** start Data supplied **
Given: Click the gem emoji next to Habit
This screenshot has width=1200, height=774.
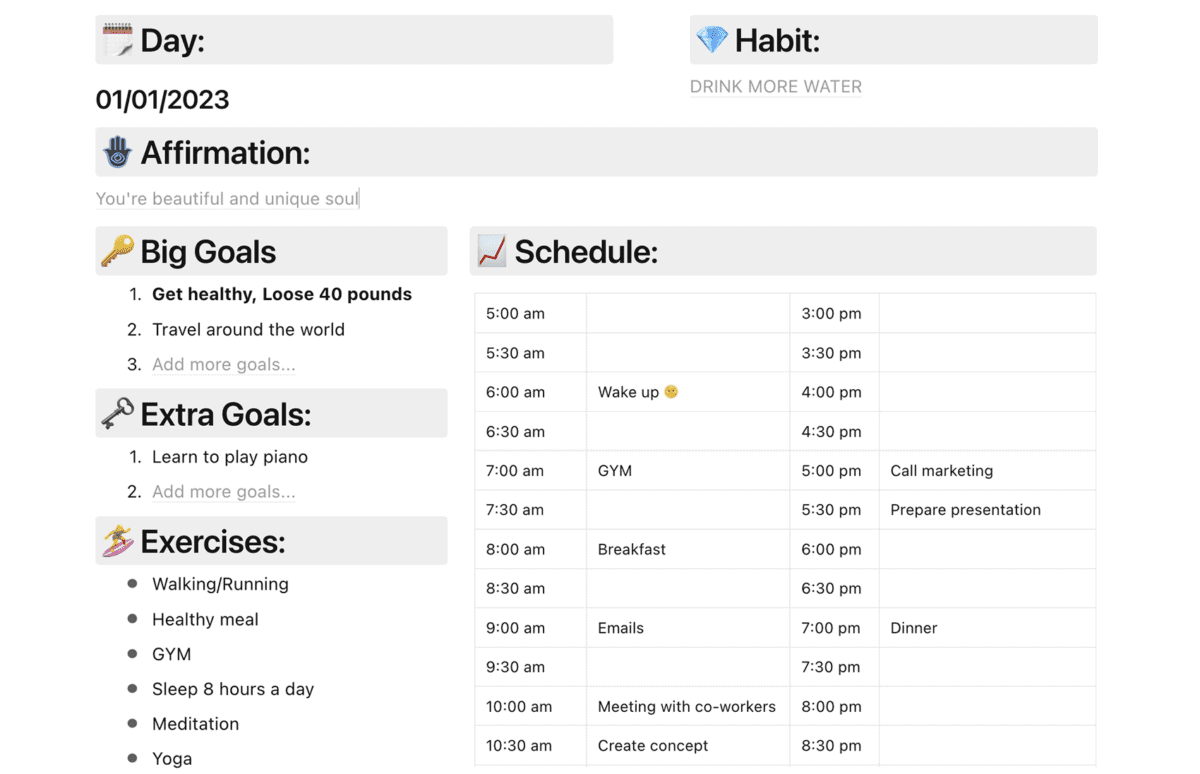Looking at the screenshot, I should 712,40.
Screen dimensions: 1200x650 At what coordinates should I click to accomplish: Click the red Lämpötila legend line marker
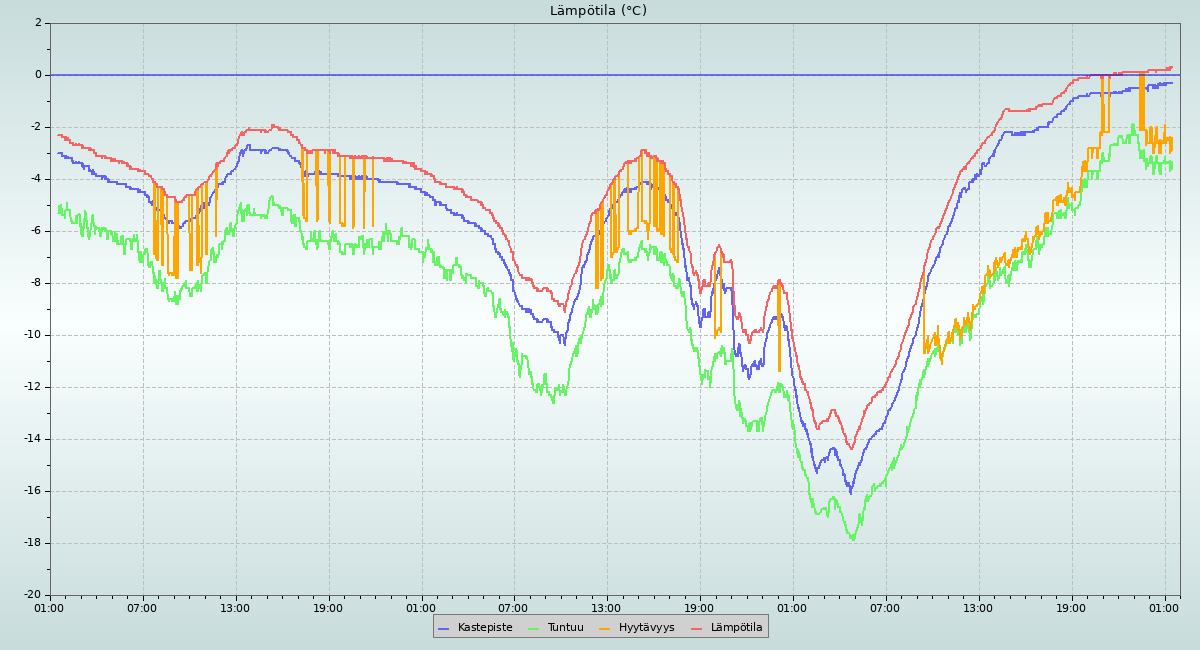pos(697,628)
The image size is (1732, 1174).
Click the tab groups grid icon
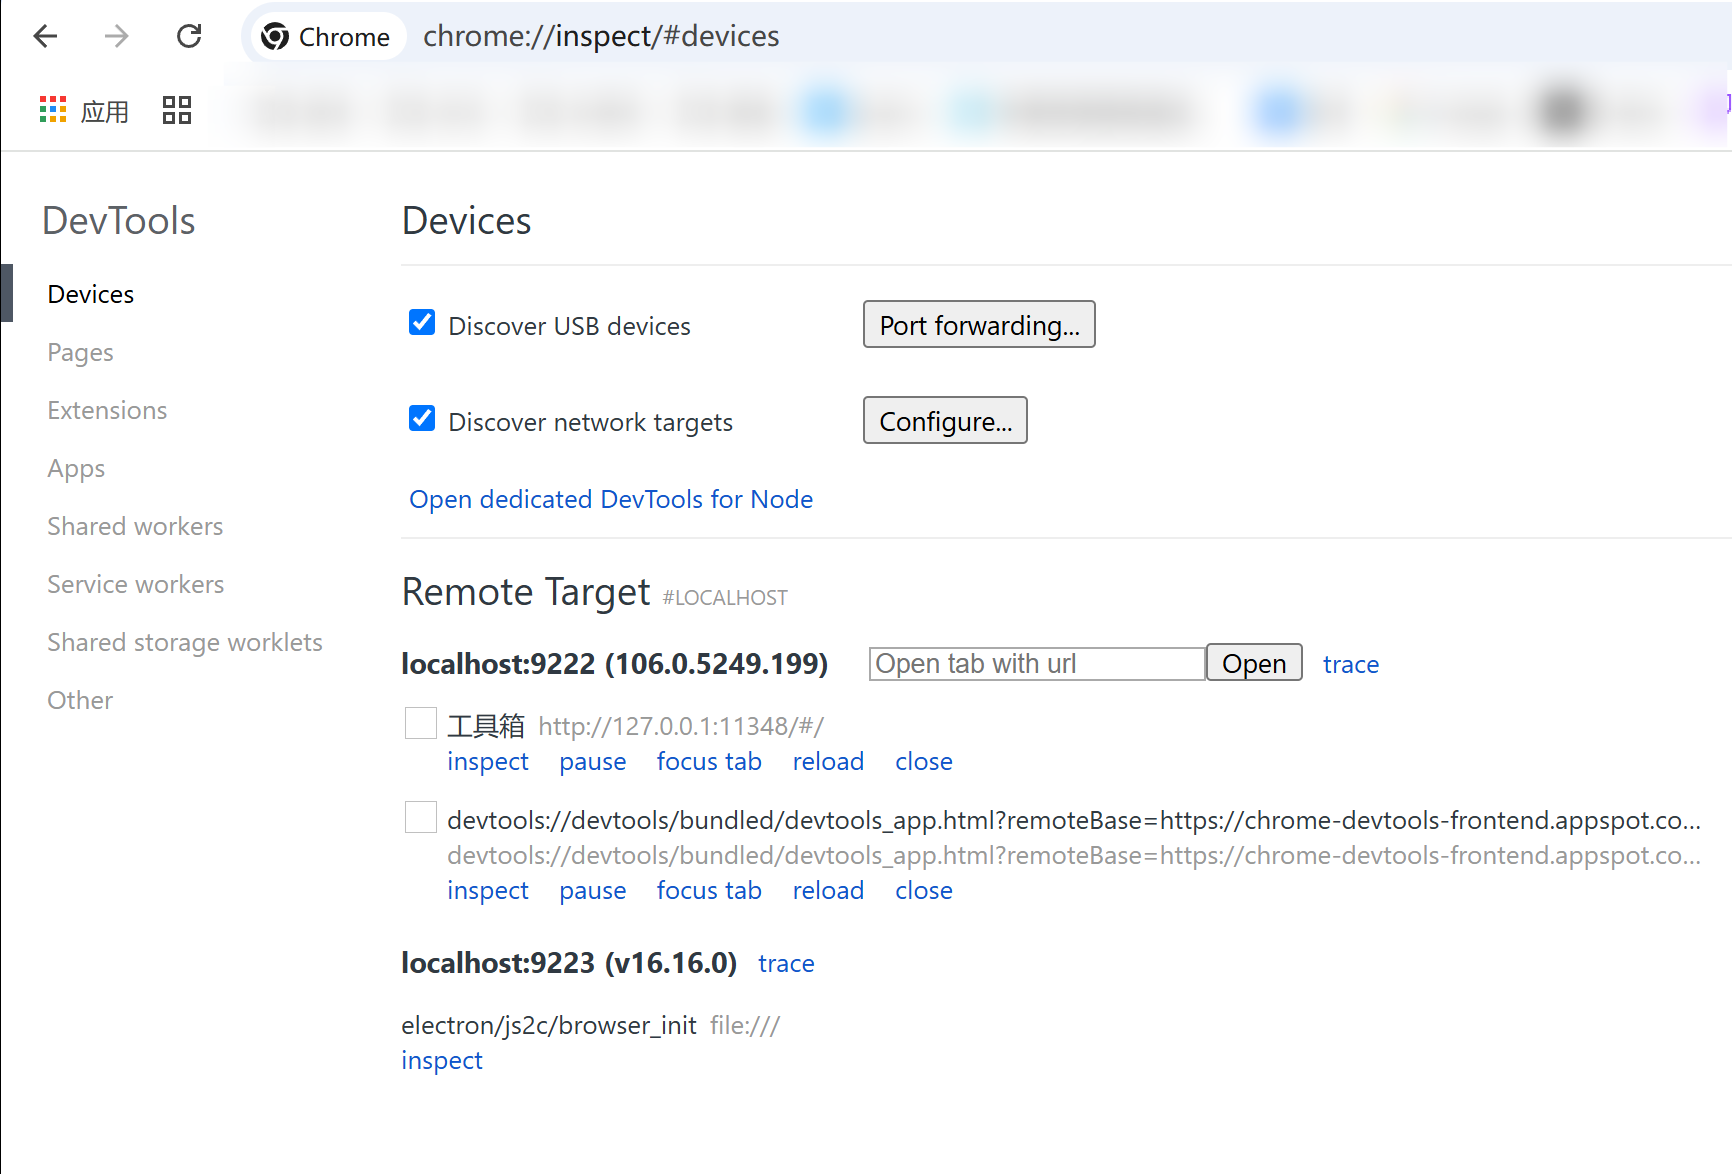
** end Data supplied **
» To do:
Convert each line of the material above into a JSON list of strings, one string per line, skipping blank lines and omitting the pictures.

» Result of the exercise:
[
  "Given: Click the gem emoji next to Habit",
  "This screenshot has width=1200, height=774.",
  "Looking at the screenshot, I should 712,40.",
  "Screen dimensions: 1200x650 At what coordinates should I click to accomplish: Click the red Lämpötila legend line marker",
  "pos(697,628)",
  "The image size is (1732, 1174).",
  "Click the tab groups grid icon"
]